İstanbul Cumhuriyet Başsavcılığı tarafından Ekrem İmamoğlu’nun lideri olduğu iddiasıyla yürütülen “örgüt” soruşturması hiç şüphe yok ki muhalif belediyelerde dönen pervasızlıkların ortaya çıkarılması ve kamu kaynaklarının korunması açısından önemli.
Yine bu sürecin olmazsa olmazı kamuoyu desteği. Bu destek noktasında en önemli görev de basına/medyaya düşüyor.
Haliyle toplumu bilgilendirme, haber alma ve ifade özgürlüğünü kullanma açısından, yürütülen soruşturmanın bir başka paydaşı da gazeteciler.
Kimi gazeteciler ideolojik dürtülerle bu paydaşlık misyonundan uzak durabilir.
Kimi gazeteciler ise aksi reflekslerle sürecin bayraktarı olmayı tercih edebilir.
Her iki gazeteci kesimine de belli bir mesafede duran bizim gibilerin bunları bir yere kadar sorgulama ve eleştirme hakkı da var elbette.
Ancak altı doldurulmayan, soyut ve sloganik söylemlerle, devam eden soruşturmaya olan güveni sarsıcı habercilik ve dijital yayıncılığı sorgulamak, karşısında durmak mesleki sorumluluk taşıyan taraflı-tarafsız her gazetecinin görevi.
Geçmiş tecrübelerimizden de biliyoruz ki; adli soruşturmalarda özellikle de örgütlü suç soruşturmalarda en mayınlı arazi HTS raporları.

# Veri Bölümü

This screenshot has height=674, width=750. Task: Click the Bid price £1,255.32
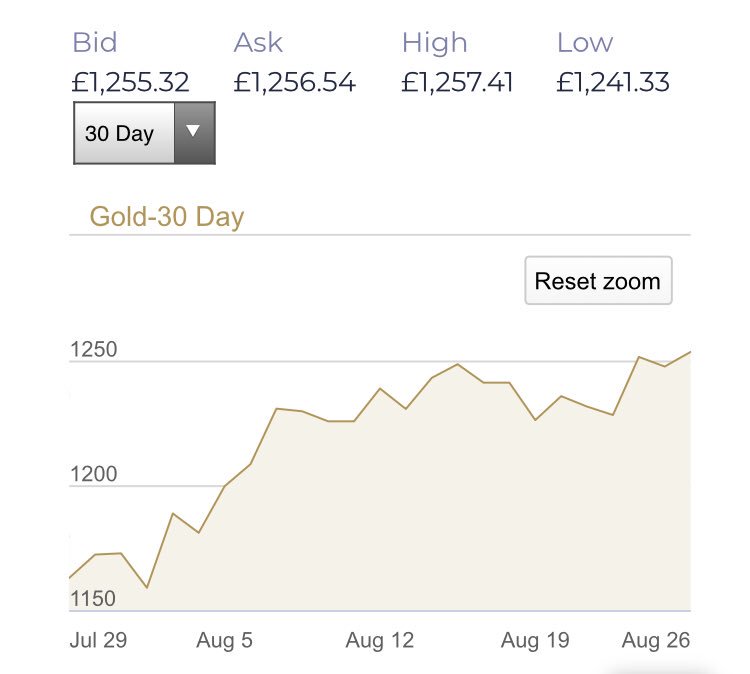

# Yönergeler
(1) Kaynak metinde "Kimi gazeteciler ideolojik" ile başlayıp "olmayı tercih edebilir." ile biten kısmı olduğu gibi kopyalayın.
(2) Kaynak metne göre adli soruşturmalarda, özellikle de örgütlü suç soruşturmalarında en mayınlı arazi nedir?
(3) Kaynak metni son cümlesinden sonra kaldığı yerden sürdürün.

# Alıştırma Yanıtları
(1)
Kimi gazeteciler ideolojik dürtülerle bu paydaşlık misyonundan uzak durabilir.
Kimi gazeteciler ise aksi reflekslerle sürecin bayraktarı olmayı tercih edebilir.

(2) HTS raporları.

(3)
Salt HTS raporları üzerinden medya üzerinden yürütülen yargısız infazlar, çiğnenen masumiyet karinesi ve lekelenmeme hakkının ihlali nedeniyle birçok soruşturmaya yönelik güven sarsıldığı için o soruşturmalara dair kamuoyu desteğinin dip yaptığı dönemlere hepimiz tanık olduk.
İşte bunun önüne geçmek için, lekelenmeme hakkı ve masumiyet karinesinin korunması noktasında yaşanan kaygıları giderecek birçok emsal karara imza attı temyiz mahkemeleri.
Malumunuz olduğu üzere; HTS (Historical Traffic Search-Geçmiş Trafik Sorgulama) raporlarının delil sayılma kriterleri, 5271 sayılı Ceza Muhakemesi Kanunu (CMK) ve ilgili Yargıtay ile Anayasa Mahkemesi kararları çerçevesinde şekilleniyor.
HTS raporları, bir GSM hattına ait arama, mesajlaşma, internet kullanımı ve baz istasyonu verilerini içeriyor. Bu raporlar adli soruşturmalarda, iddiayı destekleyici delil olarak değerlendirilir.
HTS raporlarının delil sayılması için öncelikle hukuka uygun elde edilmesi gerekiyor.
Hukuka uygunluk kriteri de CMK’nın 135’inci maddesinde, “HTS kayıtlarının alınması, iletişimin tespiti, dinlenmesi ve kayda alınması için hâkim kararı gereklidir. Gecikmesinde sakınca bulunan hallerde, Cumhuriyet savcısı 24 saat içinde hâkim onayına sunmak kaydıyla bu kararı verebilir” şeklinde tanımlanmış.
Bunun yanında CMK’nın 135. Maddesinin 8’inci bendinde katalog suçlar olarak sayılan terör, uyuşturucu ticareti, organize suçlarda iletişimin tespitine imkân verirken sayılan bu katalog suçlar dışındaki suçlamalar söz konusu olduğunda ancak ilgilinin rızası ile HTS kayıtlarına erişilebilineceği hüküm altına alınmış.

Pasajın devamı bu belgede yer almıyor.